◆ Data for processing ◆
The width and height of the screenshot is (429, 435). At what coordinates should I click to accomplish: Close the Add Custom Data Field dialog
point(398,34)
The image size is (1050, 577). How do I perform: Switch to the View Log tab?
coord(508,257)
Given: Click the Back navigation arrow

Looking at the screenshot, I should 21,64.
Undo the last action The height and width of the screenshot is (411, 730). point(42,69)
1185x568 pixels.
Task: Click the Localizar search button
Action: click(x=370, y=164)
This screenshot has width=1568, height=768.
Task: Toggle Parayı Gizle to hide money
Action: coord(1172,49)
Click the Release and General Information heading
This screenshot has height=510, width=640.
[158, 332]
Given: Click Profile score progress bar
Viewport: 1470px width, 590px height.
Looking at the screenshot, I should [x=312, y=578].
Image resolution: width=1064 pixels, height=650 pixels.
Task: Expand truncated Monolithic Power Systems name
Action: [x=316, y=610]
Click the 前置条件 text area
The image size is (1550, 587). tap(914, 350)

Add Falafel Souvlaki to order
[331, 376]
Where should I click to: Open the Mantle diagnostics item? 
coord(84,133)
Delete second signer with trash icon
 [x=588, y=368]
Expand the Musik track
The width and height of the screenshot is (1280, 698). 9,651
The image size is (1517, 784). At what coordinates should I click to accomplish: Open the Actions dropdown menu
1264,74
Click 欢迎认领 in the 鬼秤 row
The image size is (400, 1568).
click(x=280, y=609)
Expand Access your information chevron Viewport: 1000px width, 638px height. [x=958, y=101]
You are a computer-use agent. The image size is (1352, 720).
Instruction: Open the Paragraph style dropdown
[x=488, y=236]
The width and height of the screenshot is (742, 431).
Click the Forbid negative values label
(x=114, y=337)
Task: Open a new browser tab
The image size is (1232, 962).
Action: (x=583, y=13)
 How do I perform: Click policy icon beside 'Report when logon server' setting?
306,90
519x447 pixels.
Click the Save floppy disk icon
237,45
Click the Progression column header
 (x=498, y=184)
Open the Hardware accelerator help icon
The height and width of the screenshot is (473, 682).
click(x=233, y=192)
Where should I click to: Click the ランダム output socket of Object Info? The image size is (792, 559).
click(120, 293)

◆ Work instruction ◆
Would you repeat all the material exactly as it is shown?

◆ Result of the exercise ◆
The width and height of the screenshot is (429, 435). At what coordinates should I click to accomplish: Close the Add Custom Data Field dialog
point(398,34)
The image size is (1050, 577). How do I perform: Switch to the View Log tab?
coord(508,257)
Given: Click the Back navigation arrow

Looking at the screenshot, I should 21,64.
Undo the last action The height and width of the screenshot is (411, 730). point(42,69)
1185x568 pixels.
Task: Click the Localizar search button
Action: click(x=370, y=164)
This screenshot has width=1568, height=768.
Task: Toggle Parayı Gizle to hide money
Action: coord(1172,49)
Click the Release and General Information heading
This screenshot has height=510, width=640.
[158, 332]
Given: Click Profile score progress bar
Viewport: 1470px width, 590px height.
Looking at the screenshot, I should [x=312, y=578].
Image resolution: width=1064 pixels, height=650 pixels.
Task: Expand truncated Monolithic Power Systems name
Action: [x=316, y=610]
Click the 前置条件 text area
The image size is (1550, 587). tap(914, 350)

Add Falafel Souvlaki to order
[331, 376]
Where should I click to: Open the Mantle diagnostics item? 
coord(84,133)
Delete second signer with trash icon
 [x=588, y=368]
Expand the Musik track
The width and height of the screenshot is (1280, 698). 9,651
The image size is (1517, 784). At what coordinates should I click to accomplish: Open the Actions dropdown menu
1264,74
Click 欢迎认领 in the 鬼秤 row
The image size is (400, 1568).
click(x=280, y=609)
Expand Access your information chevron Viewport: 1000px width, 638px height. [x=958, y=101]
You are a computer-use agent. The image size is (1352, 720).
Instruction: Open the Paragraph style dropdown
[x=488, y=236]
The width and height of the screenshot is (742, 431).
Click the Forbid negative values label
(x=114, y=337)
Task: Open a new browser tab
The image size is (1232, 962).
Action: (x=583, y=13)
 How do I perform: Click policy icon beside 'Report when logon server' setting?
306,90
519x447 pixels.
Click the Save floppy disk icon
237,45
Click the Progression column header
 (x=498, y=184)
Open the Hardware accelerator help icon
The height and width of the screenshot is (473, 682).
click(x=233, y=192)
Where should I click to: Click the ランダム output socket of Object Info? The image size is (792, 559).
click(120, 293)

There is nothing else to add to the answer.